Data Models Reference
This document describes the core data models used in the Reward Kit for representing messages, evaluation results, and metrics.
Message Models
Message
The Message
class represents a single message in a conversation.
from reward_kit import Message
message = Message(
role="assistant",
content="This is the response content",
name=None, # Optional
tool_call_id=None, # Optional
tool_calls=None, # Optional
function_call=None # Optional
)
Attributes
-
role
(str
): The role of the message sender. Typically one of:
"user"
: Message from the user
"assistant"
: Message from the assistant
"system"
: System message providing context/instructions
-
content
(str
): The text content of the message.
-
name
(Optional[str]
): Optional name of the sender (for named system messages).
-
tool_call_id
(Optional[str]
): Optional ID for a tool call (used in tool calling).
-
tool_calls
(Optional[List[Dict[str, Any]]]
): Optional list of tool calls in the message.
-
function_call
(Optional[Dict[str, Any]]
): Optional function call information (legacy format).
Compatibility
The Message
class is compatible with OpenAI’s ChatCompletionMessageParam
interface, allowing for easy integration with OpenAI-compatible APIs.
Evaluation Models
EvaluateResult
The EvaluateResult
class represents the complete result of an evaluator with multiple metrics.
from reward_kit import EvaluateResult, MetricResult
result = EvaluateResult(
score=0.75,
reason="Overall good response with minor issues",
metrics={
"clarity": MetricResult(score=0.8, reason="Clear and concise", success=True),
"accuracy": MetricResult(score=0.7, reason="Contains a minor factual error", success=True)
},
error=None # Optional error message
)
Attributes
-
score
(float
): The overall evaluation score, typically between 0.0 and 1.0.
-
reason
(Optional[str]
): Optional explanation for the overall score.
-
metrics
(Dict[str, MetricResult]
): Dictionary of component metrics.
-
error
(Optional[str]
): Optional error message if the evaluation encountered a problem.
MetricResult
The MetricResult
class represents a single metric in an evaluation.

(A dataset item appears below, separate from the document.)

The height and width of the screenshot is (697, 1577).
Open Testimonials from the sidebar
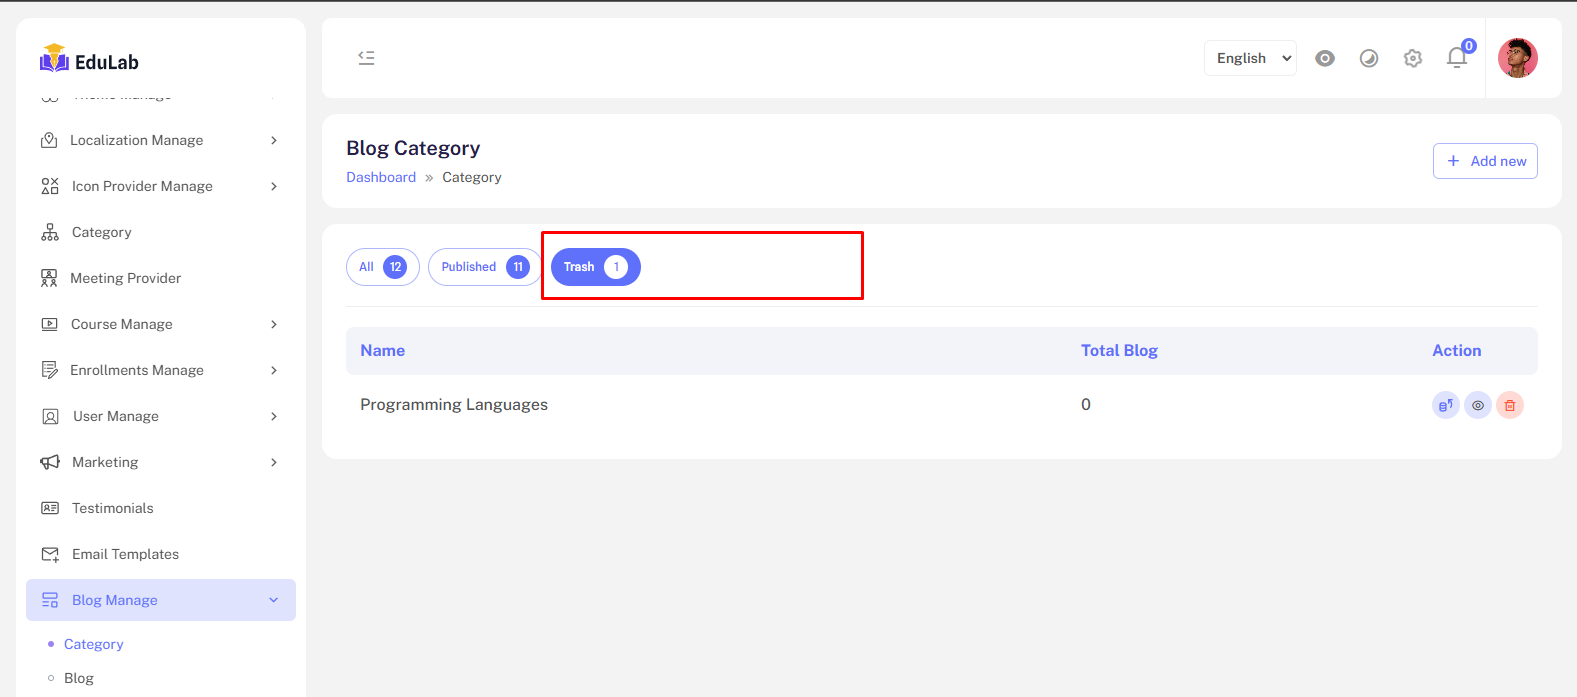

from reward_kit import MetricResult
metric = MetricResult(
score=0.8,
reason="The response provides a clear explanation with appropriate examples",
success=True
)
Attributes
-
score
(float
): The score for this specific metric, typically between 0.0 and 1.0.
-
reason
(str
): Explanation for why this score was assigned.
-
success
(bool
): Indicates whether the metric condition was met (e.g., pass/fail).
Example Usages
Working with Messages
from reward_kit import Message
# Create a user message
user_message = Message(
role="user",
content="Can you explain how machine learning works?"
)
# Create an assistant message
assistant_message = Message(
role="assistant",
content="Machine learning is a method where computers learn from data without being explicitly programmed."
)
# Create a system message
system_message = Message(
role="system",
content="You are a helpful assistant that provides clear and accurate explanations."
)
# Create a message with tool calls
tool_call_message = Message(
role="assistant",
content=None,
tool_calls=[{
"id": "call_123",
"type": "function",
"function": {
"name": "get_weather",
"arguments": '{"location": "San Francisco", "unit": "celsius"}'
}
}]
)
Working with EvaluateResult
from reward_kit import EvaluateResult, MetricResult
# Create an EvaluateResult
eval_result = EvaluateResult(
score=0.75,
reason="Overall good response with some minor issues",
metrics={
"clarity": MetricResult(score=0.8, reason="Clear and concise explanation", success=True),
"accuracy": MetricResult(score=0.7, reason="Contains one minor factual error", success=True),
"relevance": MetricResult(score=0.75, reason="Mostly relevant to the query", success=True)
}
)
# Access metrics
clarity_score = eval_result.metrics["clarity"].score
print(f"Clarity score: {clarity_score}") # Clarity score: 0.8
# Check for errors
if eval_result.error:
print(f"Evaluation error: {eval_result.error}")
else:
print(f"Evaluation successful with score: {eval_result.score}")
Type Compatibility
While the classes provide strong typing for development, the Reward Kit also accepts dictionary representations for flexibility:
# Using dictionaries instead of Message objects
messages = [
{"role": "user", "content": "What is machine learning?"},
{"role": "assistant", "content": "Machine learning is a method..."}
]
# These are automatically converted to the appropriate types internally
This flexibility makes it easier to integrate with different APIs and data formats.